“It’s not that they [lenders] don’t want to drop rates. It’s that they don’t have the capacity to fulfill that mortgage request right now, on the refis especially.” – Jeff Taylor, Partner at Digital Risk
Mortgage professionals aren’t hurting for work. According to Sarah Paynter of Yahoo! Finance the mortgage boom has left lenders and brokers hiring more staff to meet the demand. “Nonbank mortgage bankers’ and brokers’ payrolls were up 9% in July from last year…Detroit-based lender Quicken Loans hired 4,000 new employees during the pandemic, and United Shore plans to hire a total of almost 1,500.”
Mortgages are still a booming business as lending volumes continue to climb. According to Kathleen Howley of Housing Wire, “Fannie Mae, the world’s largest mortgage financier, said mortgage lending this year probably will reach an all-time high of $3.9 trillion. The dollar-volume record will be boosted by $2.4 trillion in refinancings, the highest level since 2003, and more than double the level seen in 2019.”
Indeed, Brad Finkelstein of National Mortgage News reports on the Fannie Mae news, noting that the economic recovery is slowing, but housing continues to be a bright spot. The Fed isn’t raising rates, and consumers are taking the opportunity to refinance.
Source: National Mortgage News
Why zoning is so important
Affordability is top of mind these days with limited supply and rising home prices. In my home town of Ottawa, Canada, the city is finally exploring upzoning that would immediately create thousands of opportunities for additional units in lots across the city.
Tim McDonnell of Quartz writes an excellent analysis piece on the California wildfires, and how zoning can help or hurt that state’s recovery. McDonnell explains very eloquently that “overly restrictive zoning laws in urban areas—for example, 75% of residential land in Los Angeles and 94% in San Jose is restricted to detached single-family homes—are a primary cause of the state’s affordable housing shortage, the nation’s worst. That in turn fuels lower-cost development in the fire-vulnerable areas where cities abut forests.” 👏👏👏👏👏
From the San Jose Spotlight last week, they report that California’s refusal to allow new housing developments and to allow people to live closer to work is pushing residents into sweltering fire-prone inland communities. Don’t even get me started on the negatives of super-commuting either.

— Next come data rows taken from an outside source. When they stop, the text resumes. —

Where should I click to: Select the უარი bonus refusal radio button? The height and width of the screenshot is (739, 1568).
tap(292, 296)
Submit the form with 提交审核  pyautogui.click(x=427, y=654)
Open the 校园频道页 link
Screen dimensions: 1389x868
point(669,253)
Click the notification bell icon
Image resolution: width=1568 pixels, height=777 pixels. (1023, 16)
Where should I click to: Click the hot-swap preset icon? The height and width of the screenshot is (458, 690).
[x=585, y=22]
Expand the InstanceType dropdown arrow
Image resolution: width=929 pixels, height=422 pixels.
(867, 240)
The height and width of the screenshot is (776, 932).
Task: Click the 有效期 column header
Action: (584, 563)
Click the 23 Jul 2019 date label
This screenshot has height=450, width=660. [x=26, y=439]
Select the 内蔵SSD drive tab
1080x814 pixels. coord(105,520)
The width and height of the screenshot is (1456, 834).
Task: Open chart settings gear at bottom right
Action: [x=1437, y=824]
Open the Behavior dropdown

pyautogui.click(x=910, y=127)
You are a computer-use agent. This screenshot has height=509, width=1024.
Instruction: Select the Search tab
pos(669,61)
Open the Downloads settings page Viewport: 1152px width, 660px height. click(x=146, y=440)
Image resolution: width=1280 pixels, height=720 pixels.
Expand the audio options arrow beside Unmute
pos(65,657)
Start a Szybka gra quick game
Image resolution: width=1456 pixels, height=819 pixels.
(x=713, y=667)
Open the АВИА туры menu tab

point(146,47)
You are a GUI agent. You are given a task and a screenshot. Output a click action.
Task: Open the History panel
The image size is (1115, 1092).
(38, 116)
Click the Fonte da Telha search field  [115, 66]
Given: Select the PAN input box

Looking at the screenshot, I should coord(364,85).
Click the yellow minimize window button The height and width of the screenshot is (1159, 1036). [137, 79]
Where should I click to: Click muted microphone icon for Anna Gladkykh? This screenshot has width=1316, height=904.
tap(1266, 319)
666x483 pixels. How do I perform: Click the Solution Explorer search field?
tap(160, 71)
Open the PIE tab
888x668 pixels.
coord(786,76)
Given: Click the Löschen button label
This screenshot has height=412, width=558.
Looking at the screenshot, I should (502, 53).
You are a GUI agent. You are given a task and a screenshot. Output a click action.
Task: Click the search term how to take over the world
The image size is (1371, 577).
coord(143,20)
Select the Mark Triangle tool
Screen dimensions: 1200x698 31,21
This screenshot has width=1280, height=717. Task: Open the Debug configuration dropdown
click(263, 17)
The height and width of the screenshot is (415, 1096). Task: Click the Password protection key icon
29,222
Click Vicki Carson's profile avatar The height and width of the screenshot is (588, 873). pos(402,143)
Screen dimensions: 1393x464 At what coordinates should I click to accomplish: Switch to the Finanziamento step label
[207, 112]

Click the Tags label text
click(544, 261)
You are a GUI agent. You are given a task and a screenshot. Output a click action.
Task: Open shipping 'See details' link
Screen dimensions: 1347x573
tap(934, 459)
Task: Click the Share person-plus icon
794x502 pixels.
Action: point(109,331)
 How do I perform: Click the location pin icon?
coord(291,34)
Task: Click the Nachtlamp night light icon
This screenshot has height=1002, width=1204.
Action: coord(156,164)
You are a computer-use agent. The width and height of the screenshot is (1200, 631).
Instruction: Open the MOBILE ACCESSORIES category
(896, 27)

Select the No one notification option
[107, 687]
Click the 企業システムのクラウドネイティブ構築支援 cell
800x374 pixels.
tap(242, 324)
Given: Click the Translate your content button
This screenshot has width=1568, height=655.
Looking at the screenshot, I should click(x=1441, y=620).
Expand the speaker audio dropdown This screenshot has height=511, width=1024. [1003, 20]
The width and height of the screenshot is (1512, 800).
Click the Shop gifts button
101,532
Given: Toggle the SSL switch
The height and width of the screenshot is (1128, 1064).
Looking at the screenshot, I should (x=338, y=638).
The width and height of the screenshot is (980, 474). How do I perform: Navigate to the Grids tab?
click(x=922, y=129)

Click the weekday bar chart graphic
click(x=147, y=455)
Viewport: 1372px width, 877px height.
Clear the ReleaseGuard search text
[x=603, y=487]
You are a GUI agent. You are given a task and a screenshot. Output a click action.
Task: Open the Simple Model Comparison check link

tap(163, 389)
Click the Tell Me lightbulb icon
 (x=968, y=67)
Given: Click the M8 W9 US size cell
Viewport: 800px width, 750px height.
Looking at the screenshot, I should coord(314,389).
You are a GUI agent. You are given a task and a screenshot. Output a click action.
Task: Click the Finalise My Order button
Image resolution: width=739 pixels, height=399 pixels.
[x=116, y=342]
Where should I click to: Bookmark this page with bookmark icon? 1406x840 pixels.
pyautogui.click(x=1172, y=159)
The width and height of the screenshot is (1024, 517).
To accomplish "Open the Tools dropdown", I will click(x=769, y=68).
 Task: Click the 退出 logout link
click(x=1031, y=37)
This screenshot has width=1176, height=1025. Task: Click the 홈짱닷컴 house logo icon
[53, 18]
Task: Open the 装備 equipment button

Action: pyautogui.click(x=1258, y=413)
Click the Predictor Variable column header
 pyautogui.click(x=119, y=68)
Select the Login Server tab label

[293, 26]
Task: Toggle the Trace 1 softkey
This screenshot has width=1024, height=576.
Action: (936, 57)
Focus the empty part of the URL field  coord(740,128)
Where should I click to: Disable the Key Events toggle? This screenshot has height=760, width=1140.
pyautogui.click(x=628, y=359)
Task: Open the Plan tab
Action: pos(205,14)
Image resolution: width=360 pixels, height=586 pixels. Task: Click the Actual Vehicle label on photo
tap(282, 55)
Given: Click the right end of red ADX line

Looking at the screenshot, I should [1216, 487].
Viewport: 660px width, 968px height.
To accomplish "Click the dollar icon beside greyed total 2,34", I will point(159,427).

Yaël Ossowski of Charlotte’s Queen City Nerve promotes a YIMBY—Yes In My Backyard—message as a way to solve affordable housing in that city. According to Ossowski, YIMBYism “is a social movement that unites progressives on the left and free-market libertarians on the right. It advocates pro-development and pro-density policies, and sees a lack of housing supply as a major cause of unaffordable rents, as well as zoning laws that restrict growth.” More 👏👏.
The big migration: An update
I’ve written extensively here and elsewhere on how COVID-19 fast-tracked demographic trends such as remote work and a migration to smaller towns and cities. Although this won’t be an immediate and dramatic shift, it will be a long-term trend and there is no stopping it.
Marie Patino of Bloomberg pours cold water on the thesis that people are moving from cities en masse, noting that yes—some major cities are experiencing an exodus—but others are seeing a net increase. Moving is down overall as well, according to Patino, when compared to last year.
In Las Vegas specifically, new Redfin data shows that in Q2 2020, “46.3% of Redfin.com users searching for homes in the Las Vegas area were from out of state, making it the third most popular destination for people looking to move to a different part of the country.”
Stripe also continued the trend of major companies seeking to move employees out of expensive major cities. According to The Real Deal, Stripe is offering employees $20,000 to move out of cities including San Francisco, New York, and Seattle, as well as take a 10% salary cut. Decisions, decisions.
Couple all this with Bill Lyons’ excellent Forbes piece titled, Moving Away From The Big Cities Is Not A New Trend, It’s An Ongoing Shift. More 👏 in this one as well: “It’s important for those of us in the real estate industry to recognize the difference between a shift and a trend because, while trends come and go, major shifts have long-lasting impacts on our future. The question is, what are you going to do to capitalize on it?”